In many ways my story is similar to countless American’s; we are, as President Kennedy wrote, “a nation of immigrants.” But when I arrived in Minnesota—my nine-year-old head swimming with tales of American opportunity, green cards already waiting—I felt extremely disoriented, almost as if I’d been kidnapped. My father, a dry grocer and merchant in Mafraq, Jordan, had come over two years earlier, working two jobs until he could bring the rest of us. Mafraq is a Bedouin town near the Syrian border; its name means crossroads, an apt description of its centrality on the road between Damascus and Amman. I had arrived, against my will, at an entirely different kind of crossroads.
We’d landed at O’Hare, my mother and the seven of us, and all the way to the Twin Cities, our earthly belongings strapped to the roof of my dad’s Dodge Colt, I felt everything I knew falling away in a swirl: not just familiar desert architecture and landscapes, the palm trees and camels, but all the tastes, smells, colors, and sounds of my young life, all slipping away as we headed northwest across the alien prairie. In the suburb that became my first American home, we were the only family of color for as far as my legs could walk in any direction. It was a difficult experience for a long time, breathing in and slowly taking up a new culture and home.
But when I went back to the Jordan I’d so ached for eleven years later, I found I was now a tourist in my country of origin, soaking up sites I’d never seen as a child. I couldn’t get enough—visiting Petra; splashing, wading, and bobbing in the Dead Sea; a day at the ancient Roman-ruin amphitheater in Jarash—but even then villagers called me “the American,” pointing out subtle differences in my dress and manner that marked me, even if I was unaware of them.
Innumerable nuances of culture and circumstances have carried me to this place where Minnesota’s crossroads city, its capital, feels so thoroughly my home. Saint Paul is urban while being historically interesting, with its distinctive buildings and neighborhoods, its growing diverse cultures living together while retaining important features of their countries of origin. I created my coffee shop where people who trace their ancestries back to Minnesota territorial days mingle and feel at home with those recently arriving from other places and histories. All contribute to my sense of belonging here. Now.

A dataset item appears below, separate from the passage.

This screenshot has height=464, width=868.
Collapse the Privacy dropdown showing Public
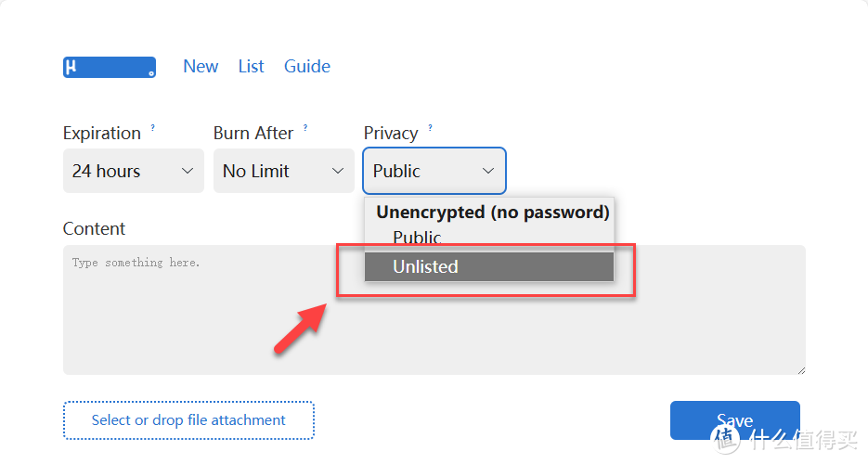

I’ve always done traditional Middle-Eastern dances at family celebrations, but an experience I had more than a decade ago, the first time I performed on stage, helped me recognize I’d been reborn in this new place. The performance began with six of us dancer-actors, each from a different homeland, laying flat on the stage, hidden under a large sheet of white fabric. After slow rhythmic stirrings, each of us emerged to tell his or her own story in that darkened auditorium. Something about that narrative-dance, a blend of traditional Arabic dance and my own invention, that movement from private act to public dialogue with a random audience, made me understand how much at home I was here in this new crossroads; now so many things had come together to make me belong.
Toward the end of our performance we sat under a tree on stage and drank coffee together, always a sign of community in Jordan; we ended with a joyous dance. My life in Saint Paul is not a joyous dance; no one’s is. But this crossroads is where I now belong.